Start of Supplied information

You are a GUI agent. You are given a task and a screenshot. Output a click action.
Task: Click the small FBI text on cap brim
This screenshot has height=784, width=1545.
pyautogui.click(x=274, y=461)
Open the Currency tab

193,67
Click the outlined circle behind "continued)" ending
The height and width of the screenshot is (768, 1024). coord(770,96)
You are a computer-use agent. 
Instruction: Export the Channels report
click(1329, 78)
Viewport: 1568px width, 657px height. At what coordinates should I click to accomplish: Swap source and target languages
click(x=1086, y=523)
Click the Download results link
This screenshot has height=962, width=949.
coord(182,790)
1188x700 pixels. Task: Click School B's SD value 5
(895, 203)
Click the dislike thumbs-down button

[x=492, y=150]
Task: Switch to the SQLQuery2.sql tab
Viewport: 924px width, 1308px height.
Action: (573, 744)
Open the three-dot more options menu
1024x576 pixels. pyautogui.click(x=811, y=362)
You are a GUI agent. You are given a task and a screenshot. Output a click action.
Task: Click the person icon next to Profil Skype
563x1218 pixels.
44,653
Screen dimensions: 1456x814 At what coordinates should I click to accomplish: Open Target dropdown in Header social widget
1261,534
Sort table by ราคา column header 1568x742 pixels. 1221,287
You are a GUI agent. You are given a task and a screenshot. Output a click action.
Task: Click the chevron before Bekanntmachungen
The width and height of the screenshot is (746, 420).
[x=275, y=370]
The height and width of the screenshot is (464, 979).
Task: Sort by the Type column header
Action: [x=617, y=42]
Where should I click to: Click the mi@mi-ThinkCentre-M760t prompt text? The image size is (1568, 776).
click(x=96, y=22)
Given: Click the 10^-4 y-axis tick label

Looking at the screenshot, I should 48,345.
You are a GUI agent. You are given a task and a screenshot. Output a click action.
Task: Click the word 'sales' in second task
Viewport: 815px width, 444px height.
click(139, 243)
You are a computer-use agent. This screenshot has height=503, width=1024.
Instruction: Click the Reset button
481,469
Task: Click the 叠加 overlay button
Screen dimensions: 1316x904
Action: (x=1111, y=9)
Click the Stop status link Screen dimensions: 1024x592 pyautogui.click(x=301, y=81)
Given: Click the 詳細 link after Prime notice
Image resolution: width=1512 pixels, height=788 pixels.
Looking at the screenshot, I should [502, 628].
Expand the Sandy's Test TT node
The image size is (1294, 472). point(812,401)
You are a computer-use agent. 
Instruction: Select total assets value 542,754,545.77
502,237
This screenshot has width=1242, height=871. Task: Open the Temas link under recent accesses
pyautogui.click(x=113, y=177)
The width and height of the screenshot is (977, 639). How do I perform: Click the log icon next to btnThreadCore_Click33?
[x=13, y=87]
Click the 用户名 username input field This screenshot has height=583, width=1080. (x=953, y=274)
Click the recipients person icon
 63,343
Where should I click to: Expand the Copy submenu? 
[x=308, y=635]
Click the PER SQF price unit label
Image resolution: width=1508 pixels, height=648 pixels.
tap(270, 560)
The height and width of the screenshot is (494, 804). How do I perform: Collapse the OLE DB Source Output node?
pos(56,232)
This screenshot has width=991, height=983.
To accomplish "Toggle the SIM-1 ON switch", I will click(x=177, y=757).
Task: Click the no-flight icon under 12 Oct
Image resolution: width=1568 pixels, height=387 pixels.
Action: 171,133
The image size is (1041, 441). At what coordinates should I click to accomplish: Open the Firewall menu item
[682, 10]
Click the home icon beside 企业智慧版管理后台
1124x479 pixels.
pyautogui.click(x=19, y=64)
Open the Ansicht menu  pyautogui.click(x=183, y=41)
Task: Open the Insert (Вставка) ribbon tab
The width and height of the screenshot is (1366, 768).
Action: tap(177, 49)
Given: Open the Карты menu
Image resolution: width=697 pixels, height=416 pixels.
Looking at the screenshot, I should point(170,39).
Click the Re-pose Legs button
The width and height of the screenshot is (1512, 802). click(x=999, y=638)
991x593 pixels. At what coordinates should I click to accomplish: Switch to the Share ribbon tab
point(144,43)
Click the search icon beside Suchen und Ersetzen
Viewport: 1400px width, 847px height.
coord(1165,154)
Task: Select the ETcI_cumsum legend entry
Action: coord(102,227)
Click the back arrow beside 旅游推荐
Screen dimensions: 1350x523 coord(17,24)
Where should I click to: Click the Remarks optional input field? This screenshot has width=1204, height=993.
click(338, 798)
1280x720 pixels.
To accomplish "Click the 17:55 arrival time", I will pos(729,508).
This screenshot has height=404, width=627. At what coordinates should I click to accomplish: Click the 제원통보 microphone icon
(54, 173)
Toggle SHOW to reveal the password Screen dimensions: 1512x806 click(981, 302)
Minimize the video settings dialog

End of Supplied information

- Your task -
Give an exact copy of the lines above from the line with "Click the recipients person icon" up to and including the line with "Task: Open the Insert (Вставка) ribbon tab", and leave everything else out.

- Answer for this exercise -
Click the recipients person icon
 63,343
Where should I click to: Expand the Copy submenu? 
[x=308, y=635]
Click the PER SQF price unit label
Image resolution: width=1508 pixels, height=648 pixels.
tap(270, 560)
The height and width of the screenshot is (494, 804). How do I perform: Collapse the OLE DB Source Output node?
pos(56,232)
This screenshot has width=991, height=983.
To accomplish "Toggle the SIM-1 ON switch", I will click(x=177, y=757).
Task: Click the no-flight icon under 12 Oct
Image resolution: width=1568 pixels, height=387 pixels.
Action: 171,133
The image size is (1041, 441). At what coordinates should I click to accomplish: Open the Firewall menu item
[682, 10]
Click the home icon beside 企业智慧版管理后台
1124x479 pixels.
pyautogui.click(x=19, y=64)
Open the Ansicht menu  pyautogui.click(x=183, y=41)
Task: Open the Insert (Вставка) ribbon tab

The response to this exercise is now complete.